Spices are kept for about a year, though I know one home where the wife, a lady of careful disposition, was seduced by an economy pack of chilli powder in 1967 and still has a little way to go. With stale spices there is also a lottery: some hosts just use them as the recipe indicates in which case the resulting dish lacks the necessary oomph and tastes — well — stale. Others compensate by tripling the quantities. The experience of their dishes is rather like eating a particularly fine beach — and it tastes even staler.
Stale chick peas, lentils and other pulses present their own special problems. They don't cook in the time allowed, so one is condemned to a sleepless and rather un- pleasant night in addition to a nasty meal. Compared to the chick pea which has spent a couple of years in a delicatessen then another two in the larder, stale tea, pasta, rice or coffee is comparatively innocuous.
This time of the year is a particularly dangerous time to eat with friends who may have bought their onions or garlic in large quantities last autumn. Quite apart from the fact that most cooks are too lazy to remove the unpleasant green shoots, the onions smell like mops from an NHS kitchen and the garlic is a mixture of brown rot and powder.

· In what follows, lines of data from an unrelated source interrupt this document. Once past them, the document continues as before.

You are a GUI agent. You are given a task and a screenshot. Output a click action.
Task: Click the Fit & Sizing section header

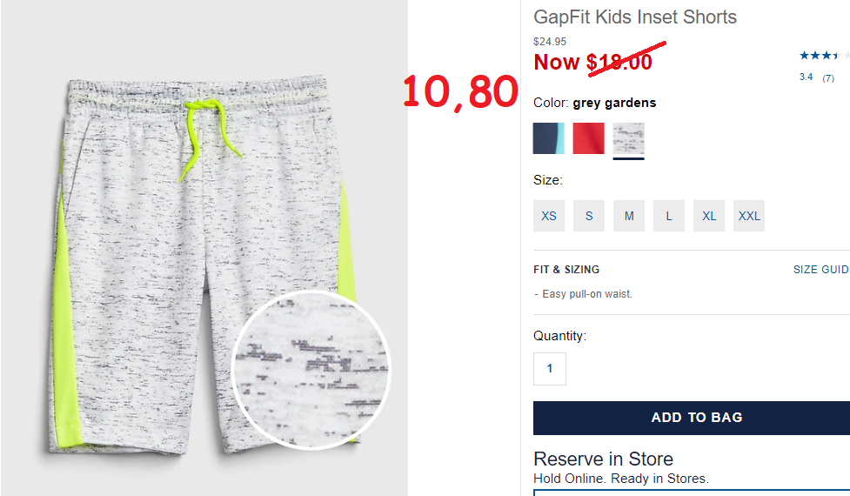[566, 270]
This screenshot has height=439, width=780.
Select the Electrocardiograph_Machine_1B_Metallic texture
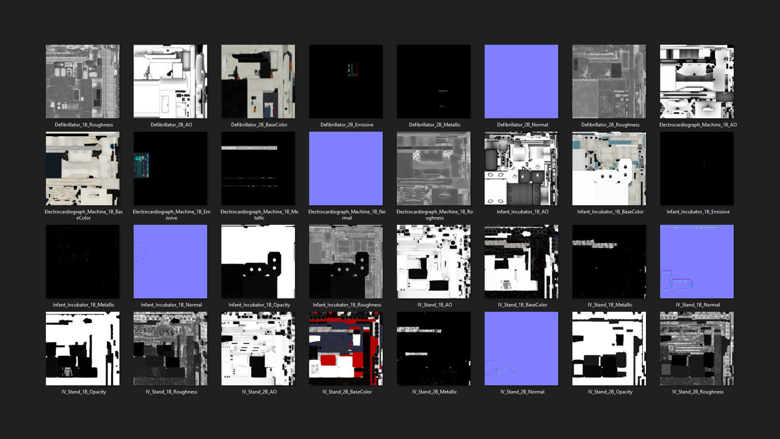[x=258, y=168]
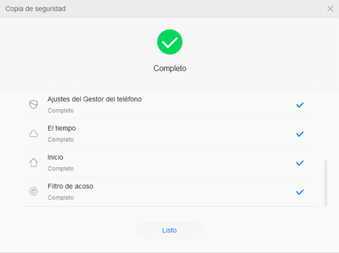
Task: Select the Ajustes del Gestor del teléfono row
Action: [168, 105]
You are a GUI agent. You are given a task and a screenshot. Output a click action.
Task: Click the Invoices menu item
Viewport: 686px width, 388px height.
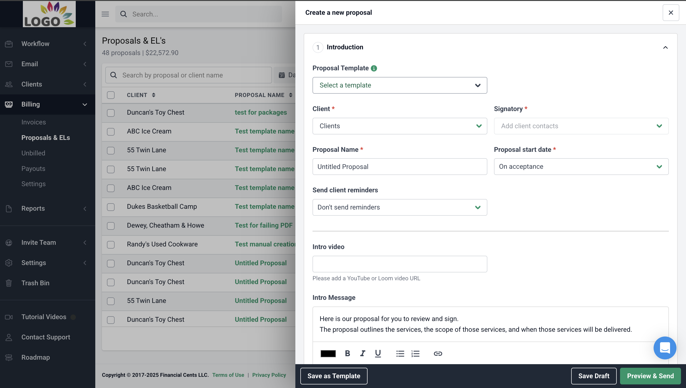pyautogui.click(x=33, y=122)
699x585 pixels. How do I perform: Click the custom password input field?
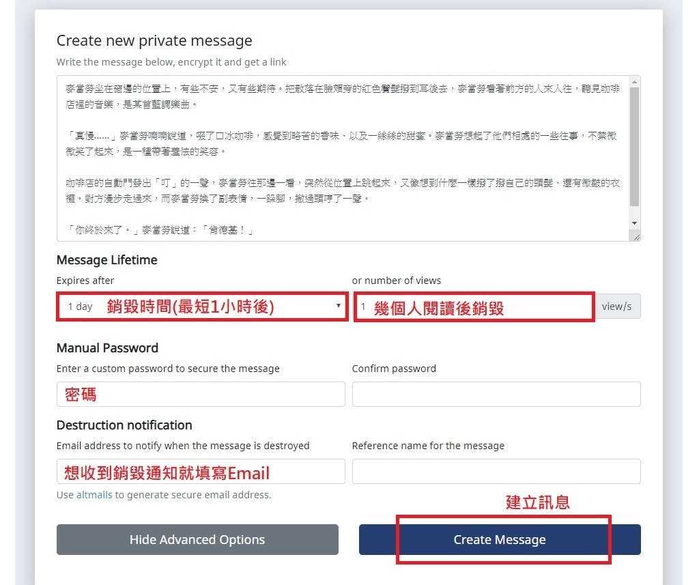point(201,394)
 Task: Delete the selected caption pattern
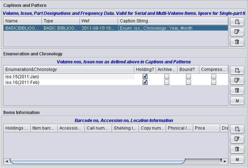click(237, 42)
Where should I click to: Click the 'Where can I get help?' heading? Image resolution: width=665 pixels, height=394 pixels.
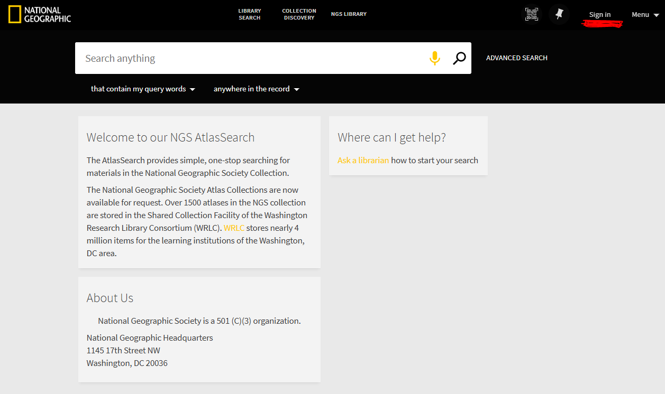click(x=391, y=137)
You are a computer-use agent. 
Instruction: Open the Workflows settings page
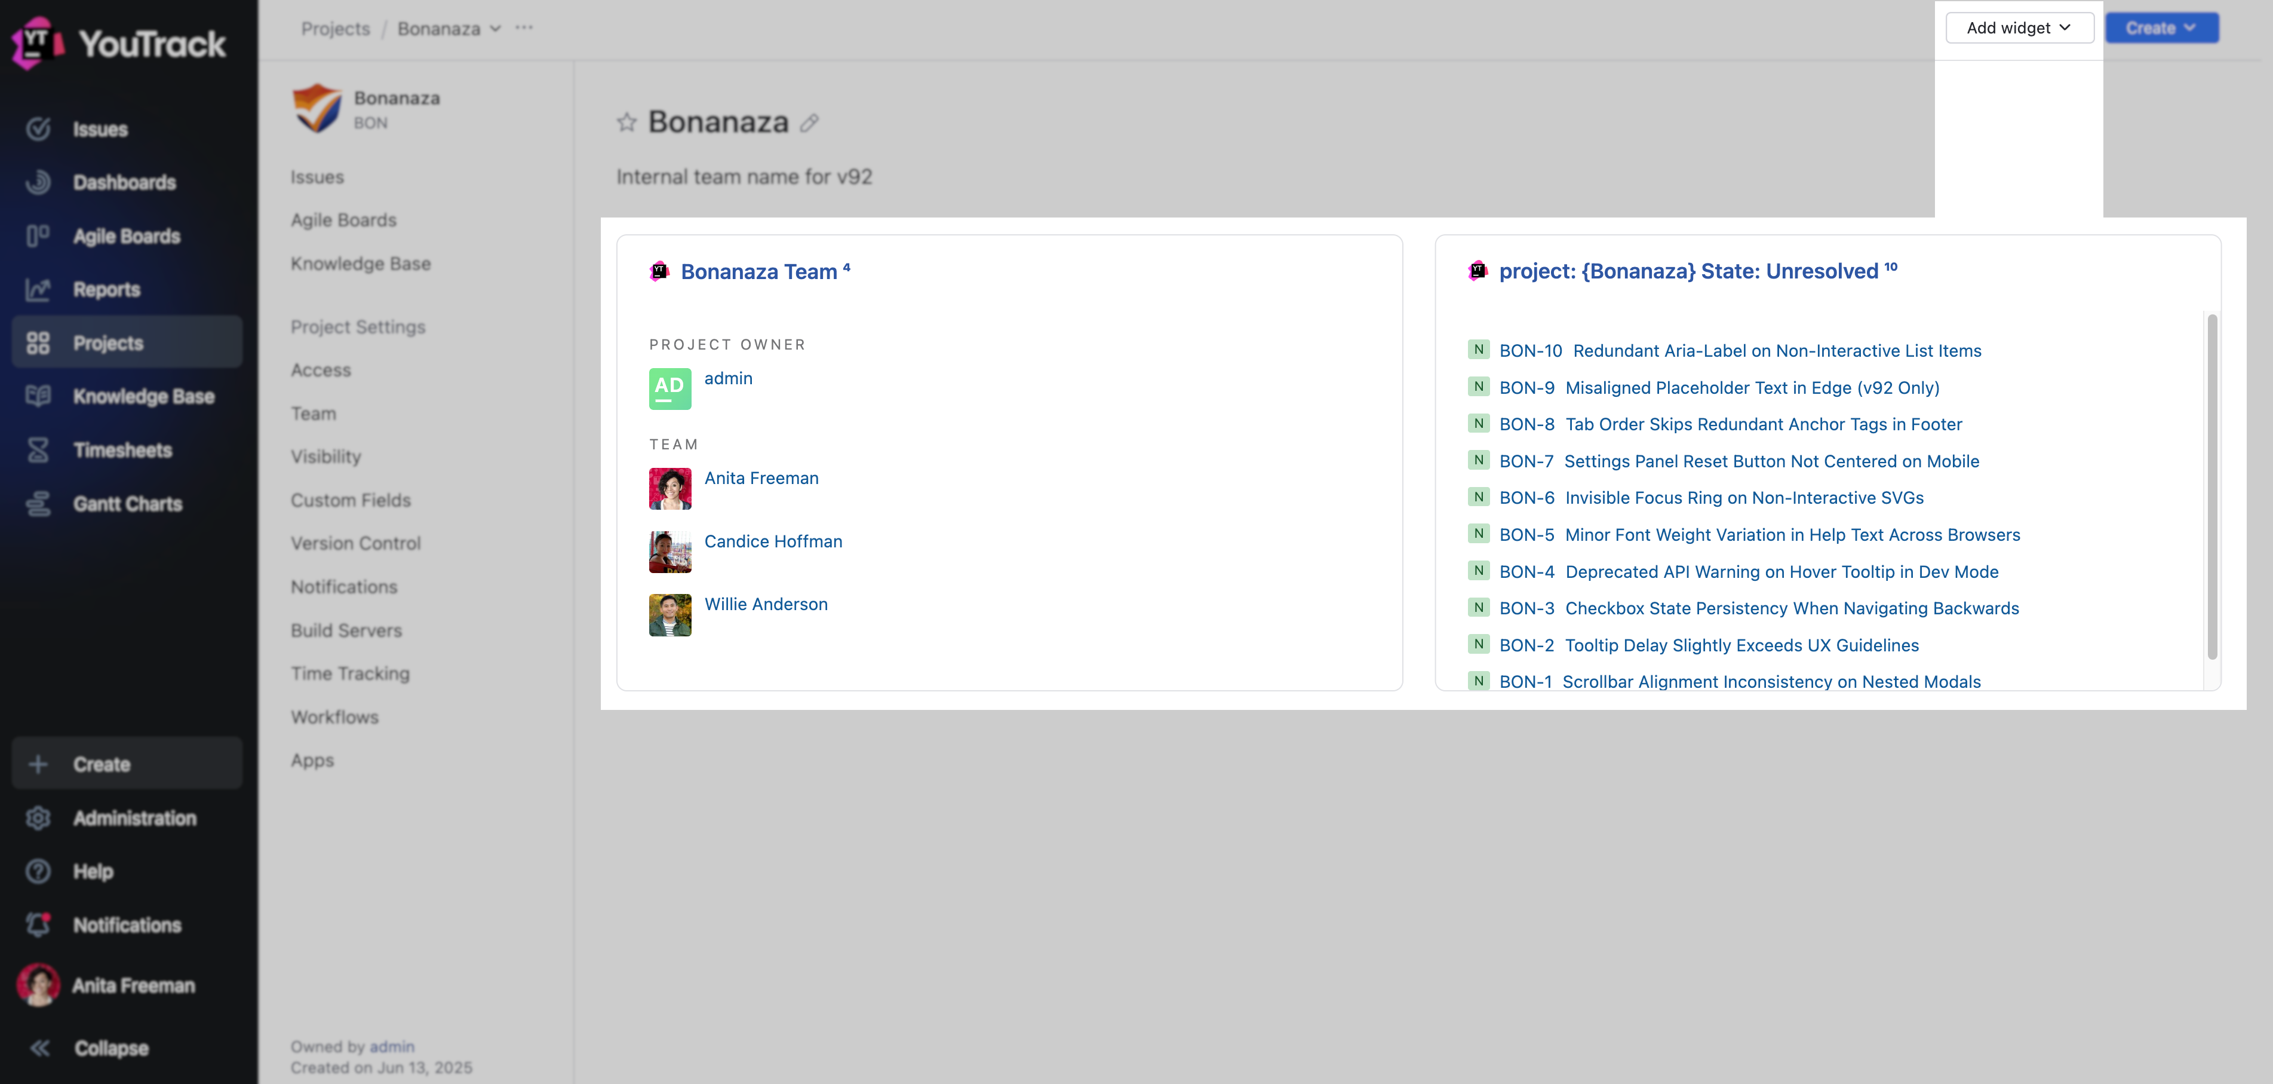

If you are especially unfortunate, you can encounter a whole meal cooked with stale ingredients: after a gin, flat tonic and dried out piece of lemon, a salad of hard-as-iron chick peas with hard-boiled stale eggs and raw, weeping, acrid onions; then a joint of lamb which has been so long in the freezer it has dried out, smothered in sawdust coriander and rotting garlic and a few sprouting potatoes or soft carrots. Finally, after a camembert which has spent even longer in the fridge than the cheese biscuits have in their tin, a good woolly coffee. Oh, and to remove the dry lamb and chick pea shells, one of those tooth picks brought back from Spain three holi- days ago and now all soft and bendy. To wash all this down what could be better than another inch and a half from that beaujolais bottle which was started last month?